I remember Jeff Cooper saying that there's no reason to clean .22s. Best news I'd ever heard!
That is completely not true. Cleaning .22's is important. It can be dangerous not to.
First of all, if you don't clean them, they will begin jamming (for auto's). Eventually, the action will be so dirty and gummed, it won't reliably cycle.
Second, if you shoot a .22 long enough (especially with lead/non jacket ammo), eventually you will begin squeezing the bullets down the bore. Not only will you eventually not be able to what you are aiming at, eventually, the bullet will actually stick in the bore.
I witnessed the above situation first hand. I was out shooting with a buddy. He could not hit anything with his Ruger 10-22. At first we thought his scope was broken, or the mounts loose. After a few rounds the barrel was too hot to touch, which is not normal that quick with a 10-22. The bullets would not hit anywhere near the point he was aiming at. I took the gun, and fired a few rounds (which is where I noticed the super hot barrel). The last round I fired sounded really funny, and the recoil felt off. It felt like I had just shot a CB short (no power just primer). I asked my friend when the last time he had cleaned the gun. He said never. Since the day he had had it, he had shot literally tens and tens of thousands of rounds through it, without ever cleaning the bore. I told him to take it home and clean it out.

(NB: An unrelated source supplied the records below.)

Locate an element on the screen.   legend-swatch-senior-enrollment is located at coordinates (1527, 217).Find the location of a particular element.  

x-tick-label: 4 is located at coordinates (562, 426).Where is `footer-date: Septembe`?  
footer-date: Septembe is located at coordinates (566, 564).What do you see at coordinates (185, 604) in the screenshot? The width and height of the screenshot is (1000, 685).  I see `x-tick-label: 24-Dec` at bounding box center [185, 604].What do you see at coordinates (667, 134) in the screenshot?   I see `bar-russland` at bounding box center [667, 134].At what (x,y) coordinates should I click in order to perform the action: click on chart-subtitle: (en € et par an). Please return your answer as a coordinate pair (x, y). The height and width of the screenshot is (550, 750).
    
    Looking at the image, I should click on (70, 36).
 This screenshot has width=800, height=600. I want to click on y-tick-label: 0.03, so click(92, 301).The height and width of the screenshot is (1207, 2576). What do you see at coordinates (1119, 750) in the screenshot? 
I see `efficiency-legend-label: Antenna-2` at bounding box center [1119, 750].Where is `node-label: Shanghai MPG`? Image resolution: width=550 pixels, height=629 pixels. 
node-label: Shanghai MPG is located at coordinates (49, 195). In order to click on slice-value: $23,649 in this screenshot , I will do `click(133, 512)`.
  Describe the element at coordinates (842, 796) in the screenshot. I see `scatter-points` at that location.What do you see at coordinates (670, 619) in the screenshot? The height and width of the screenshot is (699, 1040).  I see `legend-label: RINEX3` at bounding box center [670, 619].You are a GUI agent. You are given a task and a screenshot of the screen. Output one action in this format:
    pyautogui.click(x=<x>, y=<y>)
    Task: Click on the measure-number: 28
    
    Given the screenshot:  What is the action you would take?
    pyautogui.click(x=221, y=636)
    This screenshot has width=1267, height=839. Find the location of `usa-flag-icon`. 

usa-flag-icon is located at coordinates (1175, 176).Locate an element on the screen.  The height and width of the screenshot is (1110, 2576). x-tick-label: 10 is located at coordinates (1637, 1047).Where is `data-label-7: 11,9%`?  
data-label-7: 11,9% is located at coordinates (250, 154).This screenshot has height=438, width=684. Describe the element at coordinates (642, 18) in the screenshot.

He used a ton of cleaning solution then stuck a bore brush down the barrel. It would not even go an inch (it was the right size). He said after hours of making a little progress at a time, he was eventually able to get the bore brush all the way through. He had a big pile of built up lead deposits, like he had grated a block of lead and dumped the shavings in a pile.
If we had kept shooting the gun, eventually one of the rounds would have actually squeezed enough to stick in the barrel, then the next round would have had no where to go.